Solving the Dual-Write Problem: Implementing the Transactional Outbox Pattern

It’s the distributed system nightmare every backend engineer encounters eventually.

Your application successfully commits a record to the database (e.g., a new user sign-up). Immediately after, it attempts to publish an event to Apache Kafka to trigger downstream services (e.g., send a welcome email). But the network blips. The message broker is unreachable. The application throws an error, but the database transaction is already committed.

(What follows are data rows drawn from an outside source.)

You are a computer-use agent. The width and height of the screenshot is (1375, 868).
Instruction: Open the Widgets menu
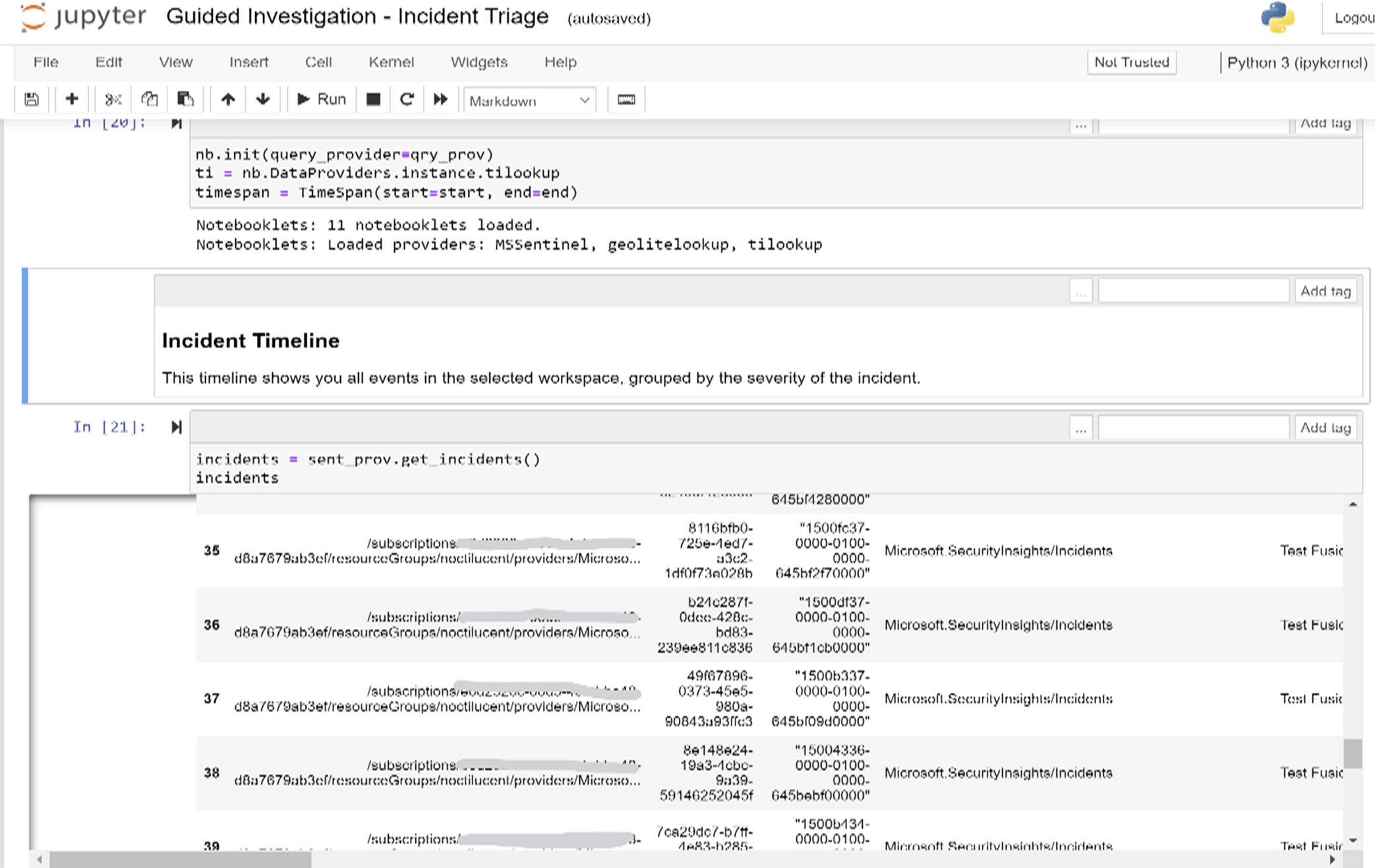479,62
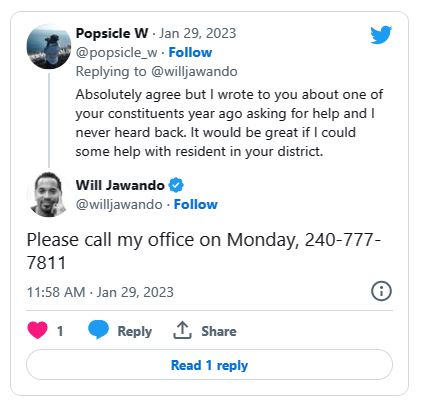Viewport: 423px width, 404px height.
Task: Open the Will Jawando display name
Action: click(x=120, y=185)
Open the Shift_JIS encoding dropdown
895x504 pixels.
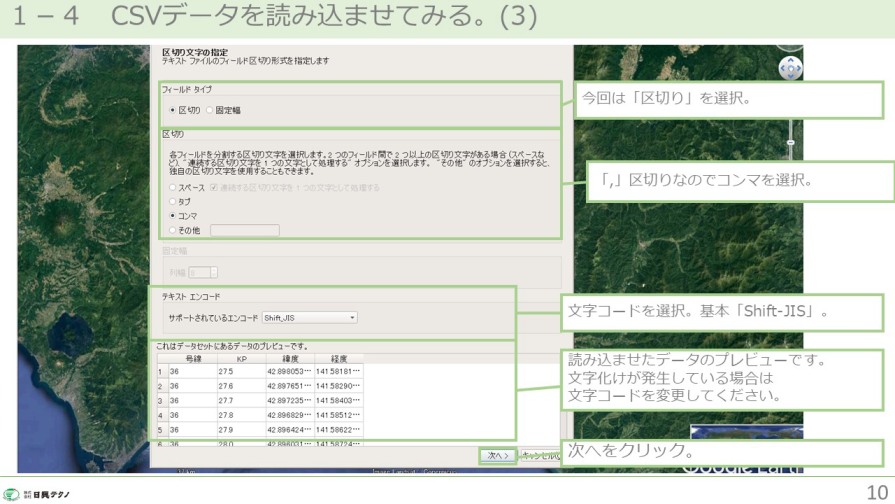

You now have a dual-write inconsistency. The user exists in your primary database, but the rest of your microservices architecture has no idea. The system is out of sync, and manual reconciliation is painful.

This guide details how to solve this strictly using the Transactional Outbox Pattern with PostgreSQL, Kafka, and Debezium.

The Anatomy of the Dual-Write Problem

Before fixing it, we must understand why the naive approach fails. In a monolithic architecture, you might rely on a single ACID transaction. In microservices, you are dealing with two distinct infrastructure components that cannot share a single transaction context without heavy performance penalties (like Two-Phase Commit/XA).

Consider this standard, yet flawed, TypeScript pseudo-code:

// ❌ THE ANTI-PATTERN
async function registerUser(user: UserDto) {
  // Step 1: Write to PostgreSQL
  const newUser = await db.users.create(user);
  
  // Step 2: Publish to Kafka
  // IF THIS FAILS, your data is inconsistent.
  await kafkaProducer.send({
    topic: 'user-events',
    messages: [{ value: JSON.stringify(newUser) }]
  });
  
  return newUser;
}

If the database write succeeds but the Kafka publish fails, you have "phantom data." If you reverse the order (publish first, then write to DB), and the DB write fails, downstream services act on data that was never persisted.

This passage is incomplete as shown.